GIVEN INFORMATION —
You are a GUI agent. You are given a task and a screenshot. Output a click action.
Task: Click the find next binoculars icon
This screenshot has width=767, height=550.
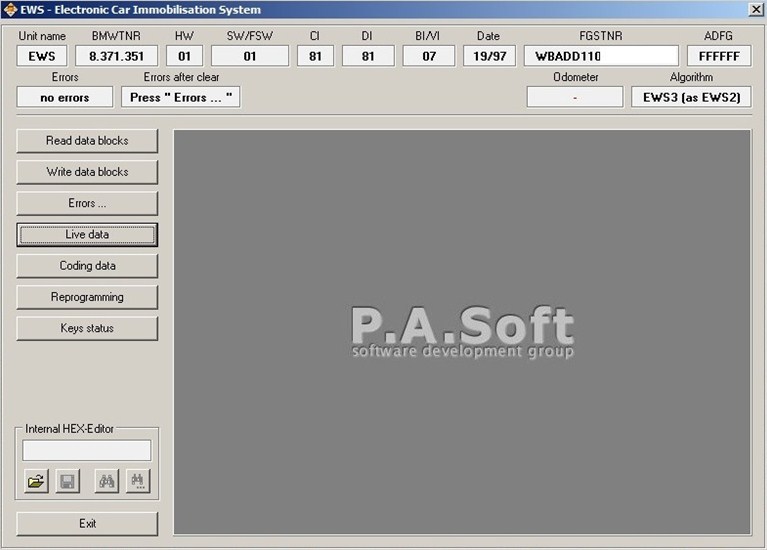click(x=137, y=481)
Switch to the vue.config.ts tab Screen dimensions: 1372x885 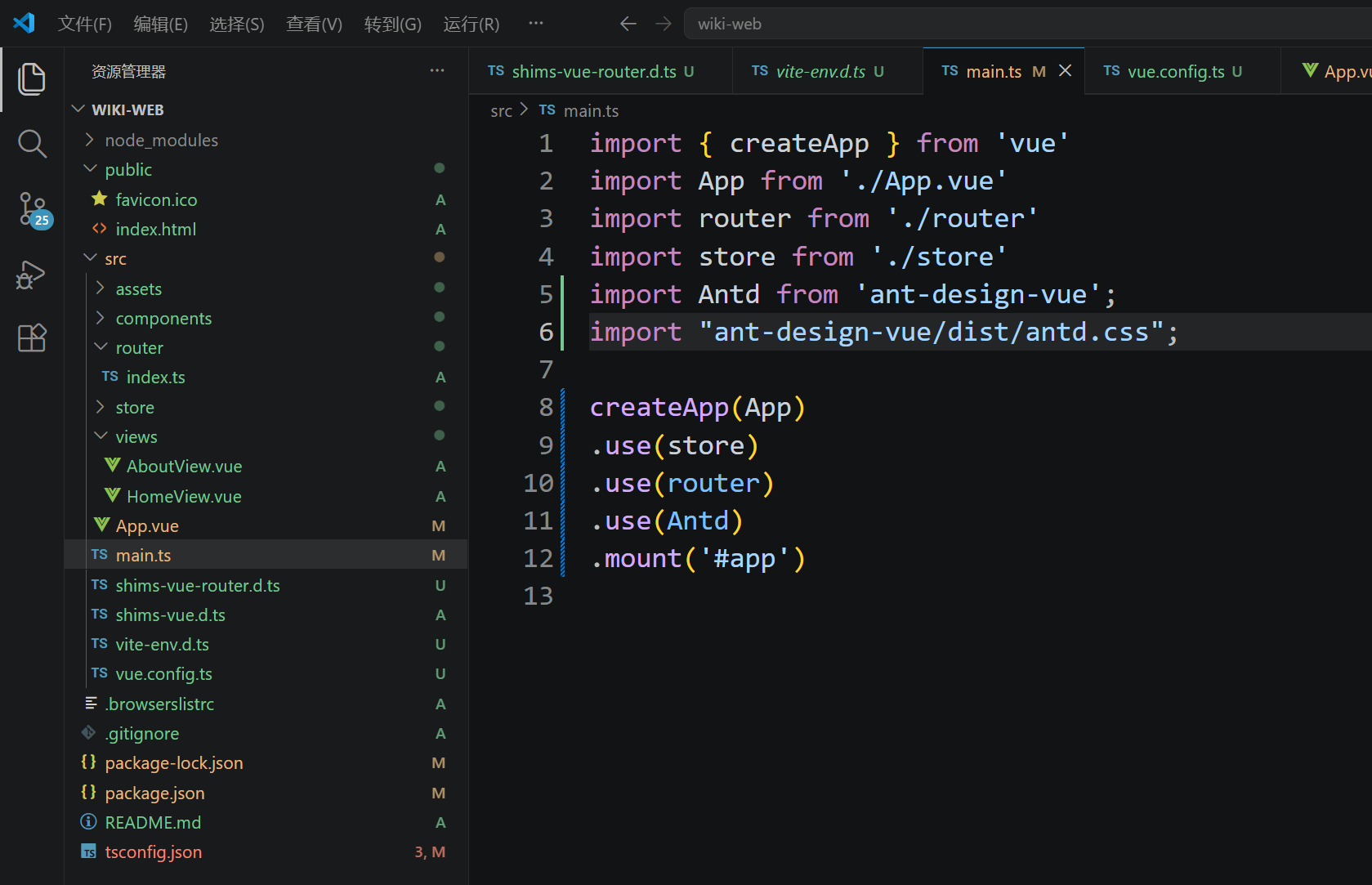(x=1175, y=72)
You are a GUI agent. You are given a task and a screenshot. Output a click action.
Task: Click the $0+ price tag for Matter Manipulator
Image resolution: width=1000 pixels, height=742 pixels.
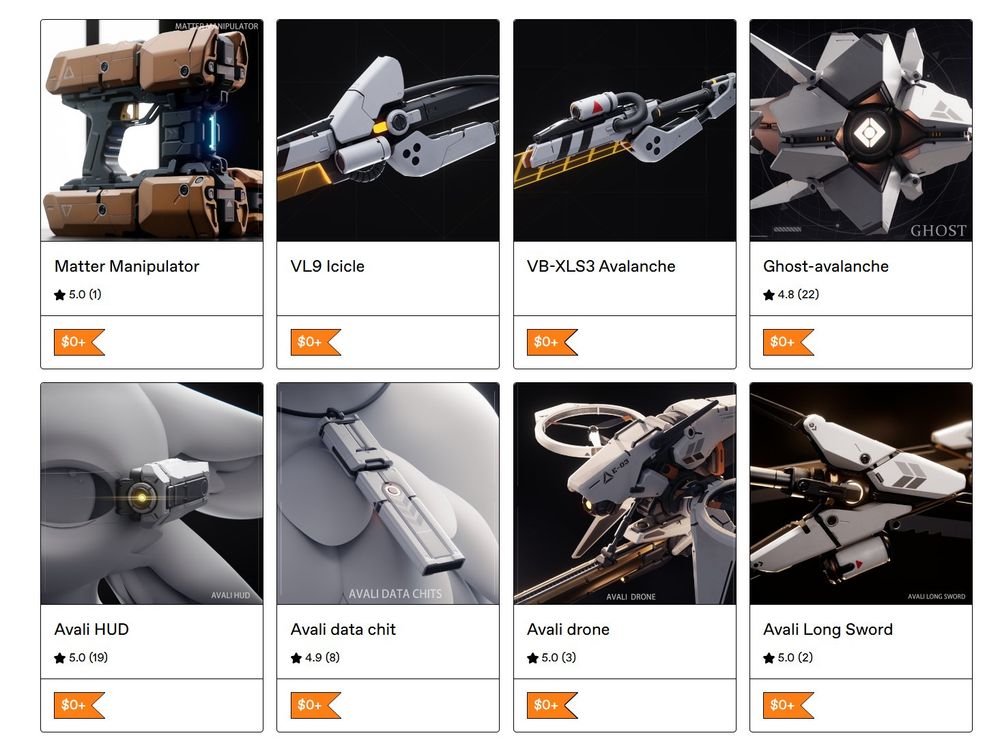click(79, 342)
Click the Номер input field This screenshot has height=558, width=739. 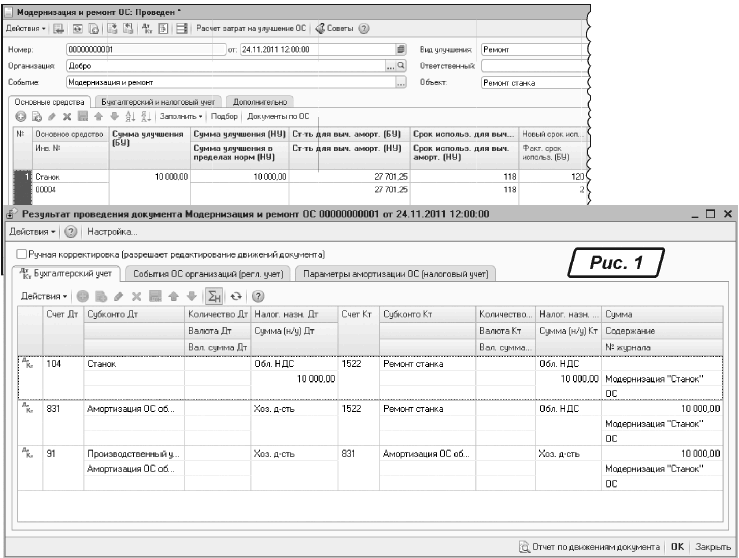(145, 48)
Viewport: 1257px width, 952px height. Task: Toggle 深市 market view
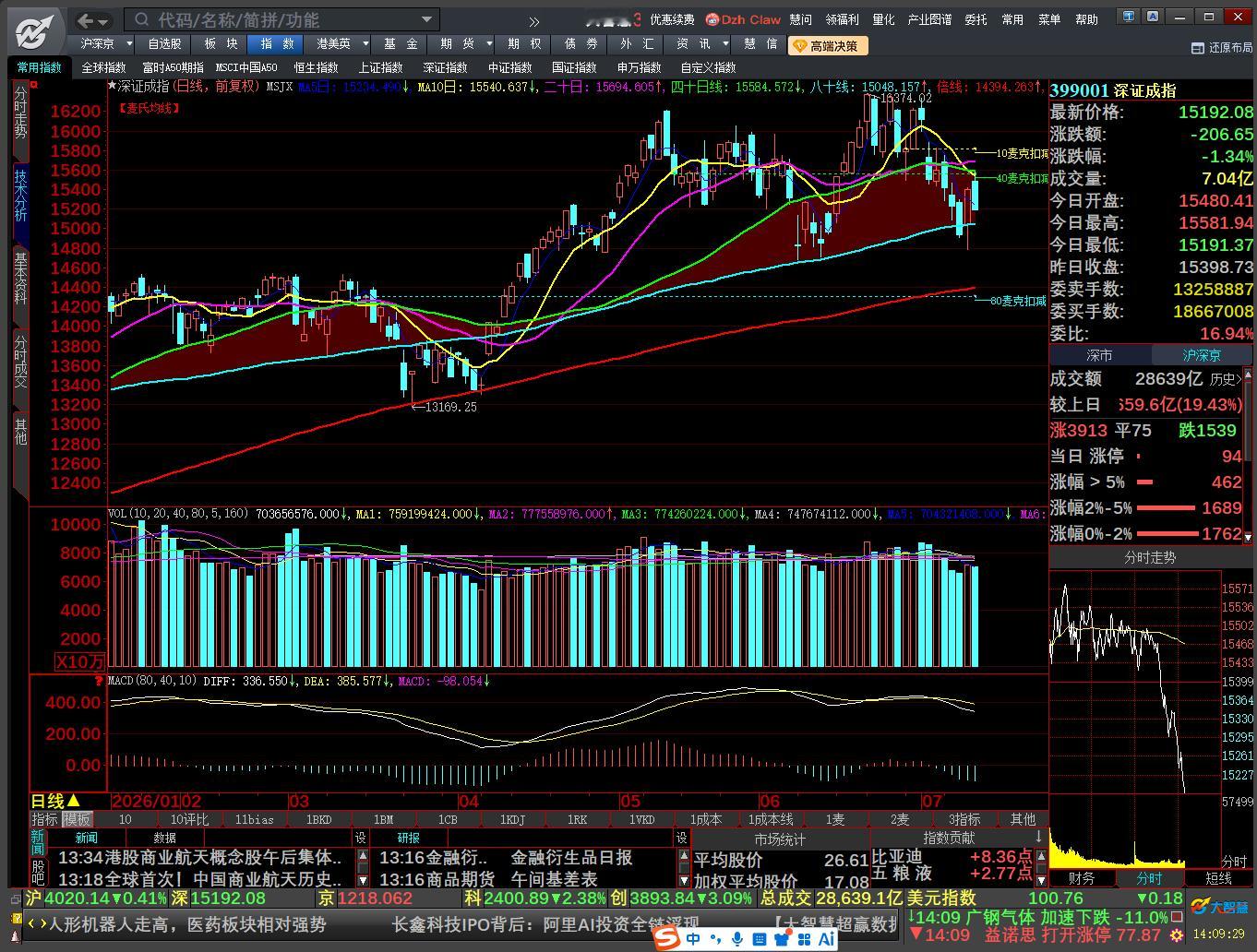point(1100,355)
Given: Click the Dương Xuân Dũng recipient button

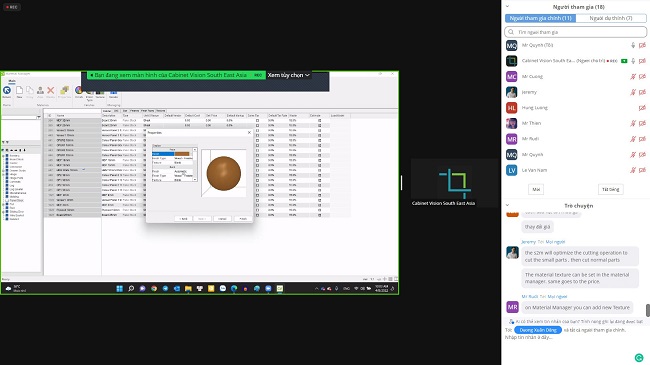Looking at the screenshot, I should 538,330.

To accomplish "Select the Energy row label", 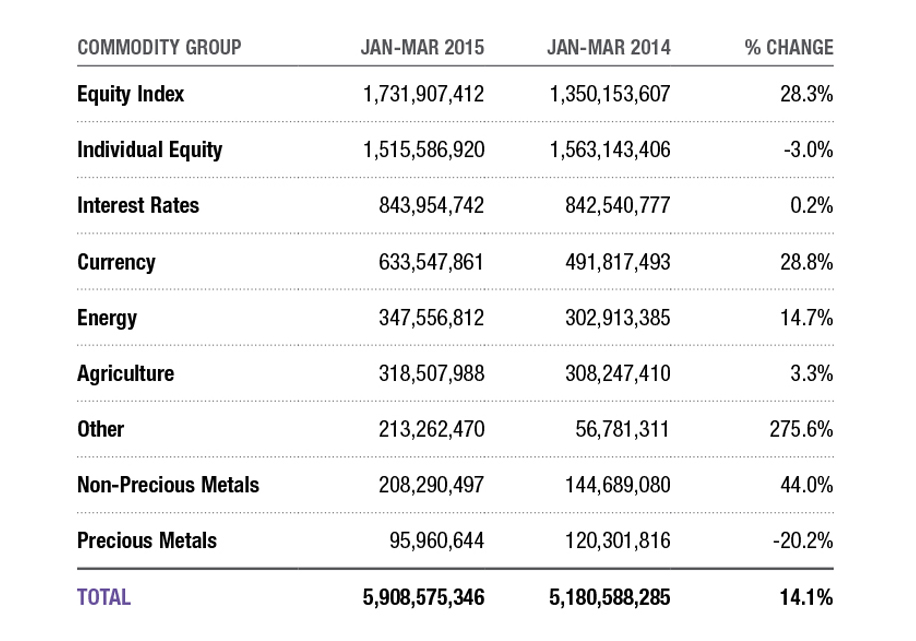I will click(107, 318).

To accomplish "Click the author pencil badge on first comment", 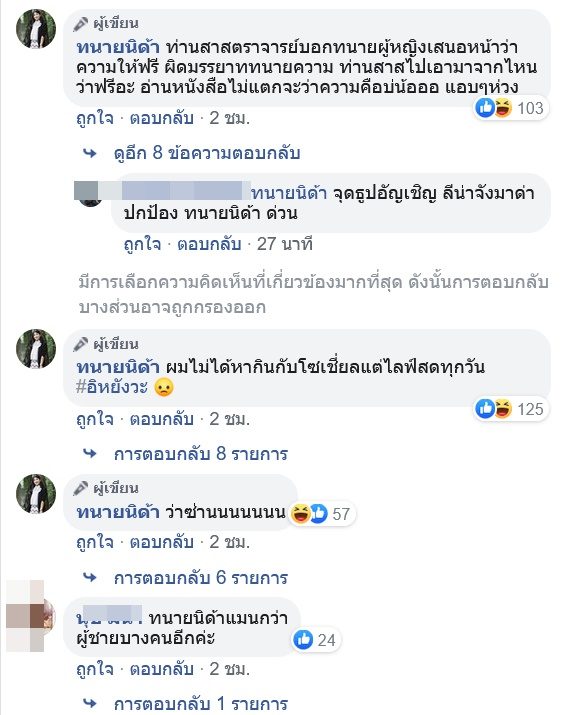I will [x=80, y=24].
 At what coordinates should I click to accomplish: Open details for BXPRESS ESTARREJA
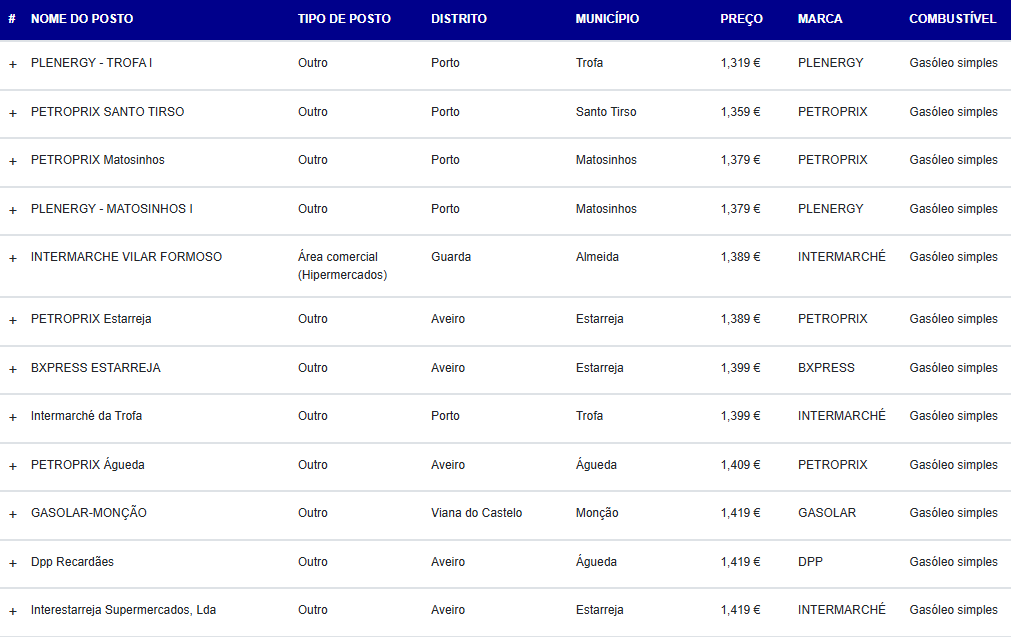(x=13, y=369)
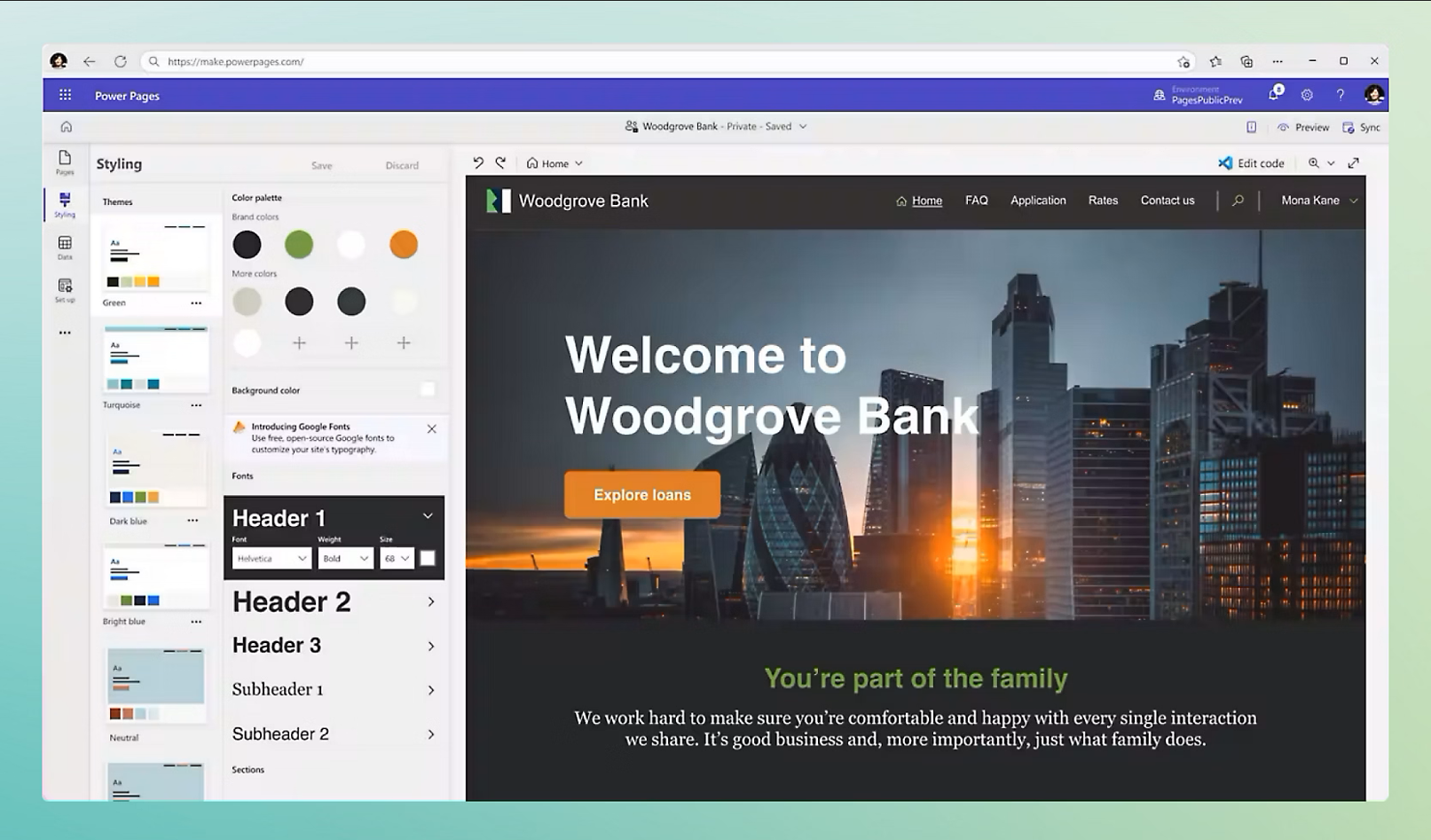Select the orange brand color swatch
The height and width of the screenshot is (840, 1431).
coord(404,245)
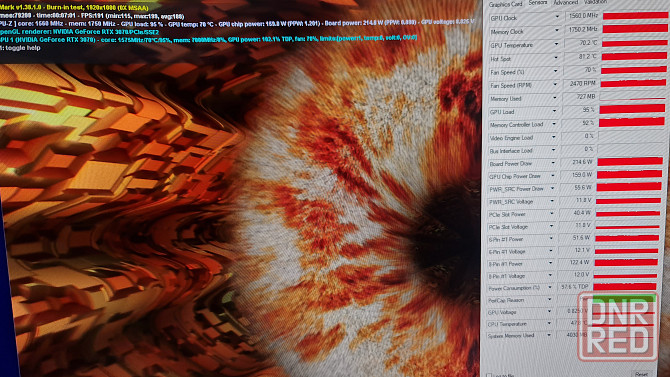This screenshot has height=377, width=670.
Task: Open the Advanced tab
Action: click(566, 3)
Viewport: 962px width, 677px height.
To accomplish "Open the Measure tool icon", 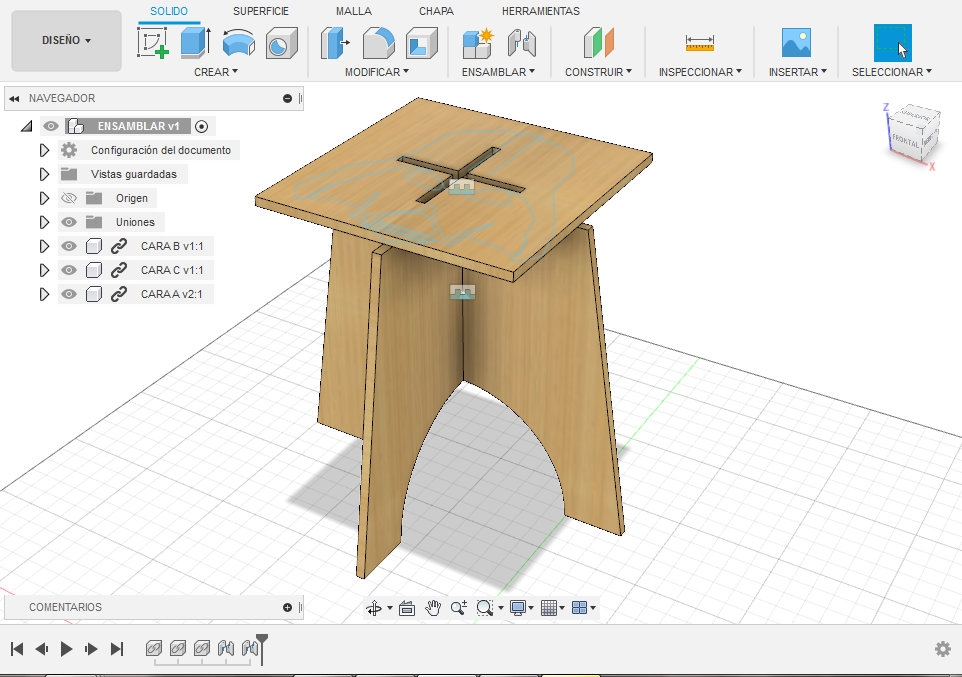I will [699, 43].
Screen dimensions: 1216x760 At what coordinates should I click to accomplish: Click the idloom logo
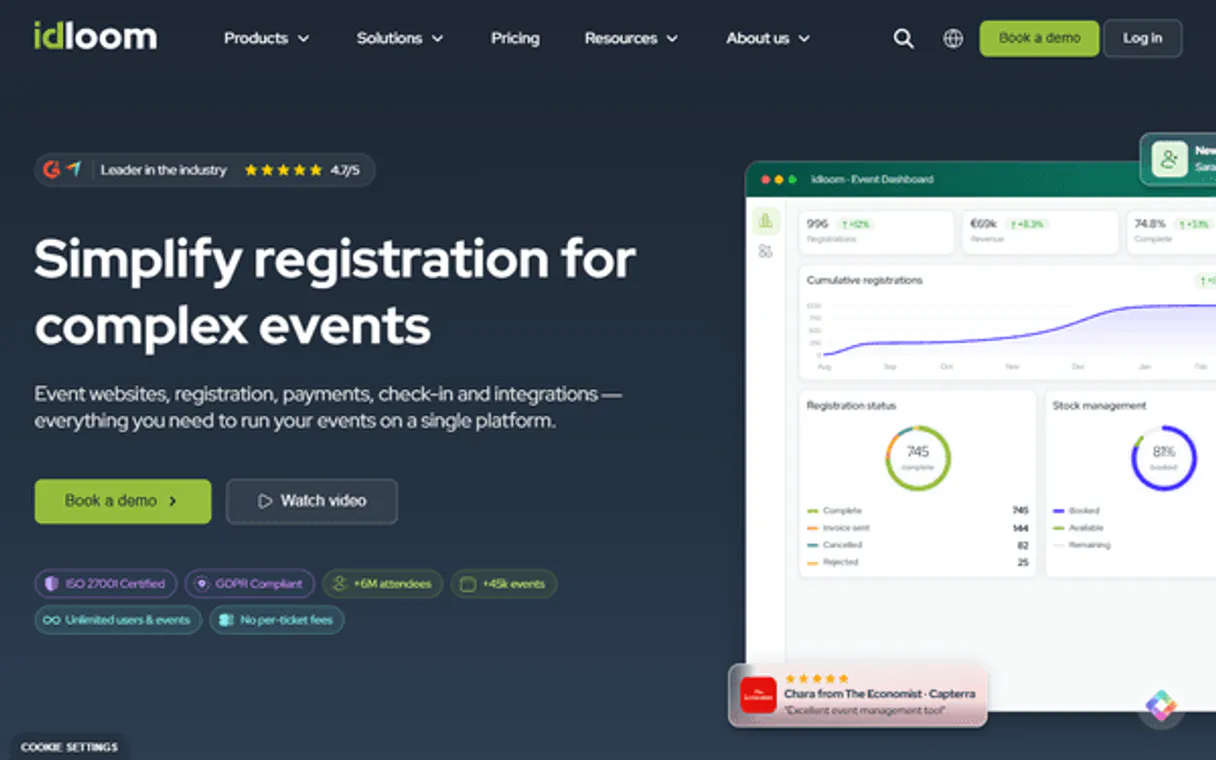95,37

WHAT IS NEEDED —
With the pictures excluded, restate word for word each line from the one that contains "Screen dimensions: 1216x760" through the last line of the listing above.

RESULT FOR THIS EXERCISE —
Screen dimensions: 1216x760 At what coordinates should I click to accomplish: Click the idloom logo
95,37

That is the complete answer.